Tim Bovee (pronounced BOH-vee) is an editor and project manager with the Washington, D.C., bureau of a global news agency, the Associated Press. He was born in 1946 in Shawnee, Oklahoma.
He got his first job a journalist in 1965, as a newsman at a small radio station, KNOR, in Norman, Oklahoma. After military service in Vietnam and Turkey, in the 1970s he worked as English editor of The East magazine in Tokyo. In 1979 he entered newspaper journalism with the Clinton Daily News in Clinton, Oklahoma, and in 1980 joined the AP in Oklahoma City, He was the AP's Michigan business writer in Detroit from 1984 and since 1987 has worked in the Washington Bureau, handling the 1990 census, elections, technical projects and investigative reporting.
Bovee was among the early experimenters in periodical publishing on the World Wide Web, well before Slate and Salon entered the field. In 1995 he started WebRunner magazine, a monthly collection of essays on political and social issues.

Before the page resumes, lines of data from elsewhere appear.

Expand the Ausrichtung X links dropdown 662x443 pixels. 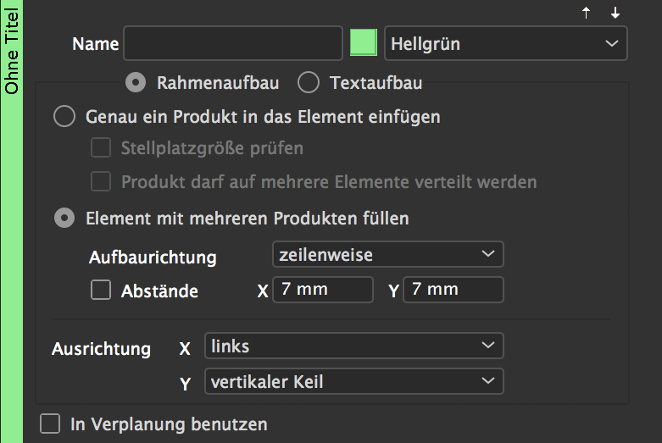pos(353,346)
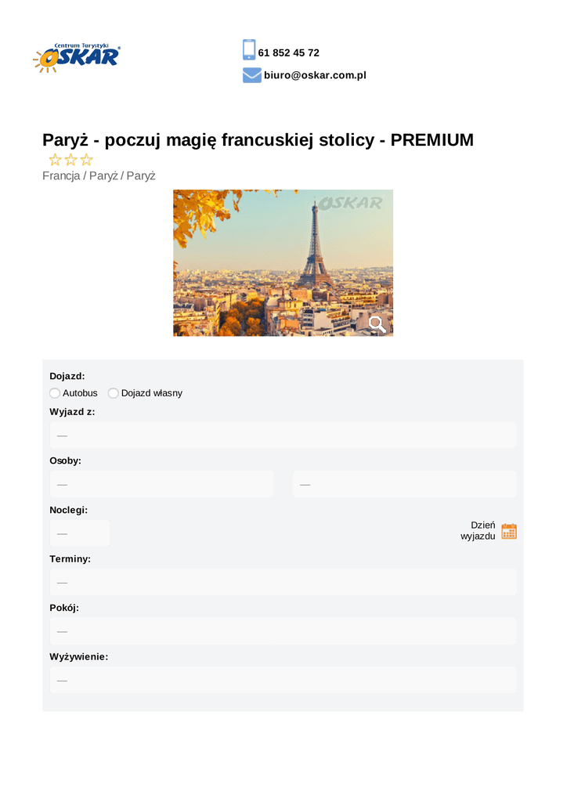Click the Oskar Centrum Turystyki logo
Viewport: 567px width, 802px height.
pyautogui.click(x=77, y=59)
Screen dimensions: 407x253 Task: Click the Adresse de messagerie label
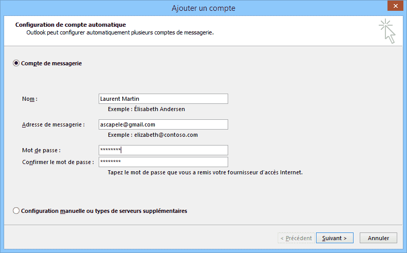pyautogui.click(x=53, y=124)
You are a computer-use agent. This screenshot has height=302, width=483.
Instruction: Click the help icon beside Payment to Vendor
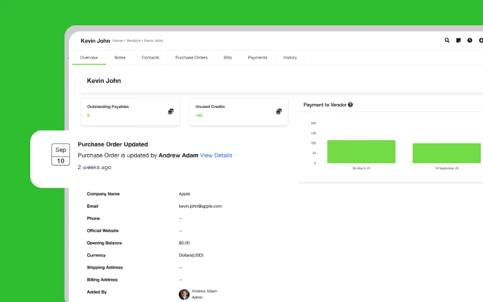[x=351, y=104]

In 2001, he began DayPoems, a large repository of poetry past and present, as an ambivalent way of higlighting, while hiding, his own accomplishments as a poet.
Bovee is a member of the Federal Club of the Human Rights Campaign, the largest American gay rights lobbying group, the Leadership Council of the National Gay and Lesbian Task force, and Equality Virginia.
Bovee's langugage skills cover the usual suspects: A smattering of French and Spanish, a phrase or two in Chinese and Turkish, a fair degree of fluency in Japanese, aspirations toward Lojban, as well as Perl, Pascal, Delphi, VBScript, JavaScript and plain-vanilla BASIC.
Bovee presently resides in Portland, Oregon.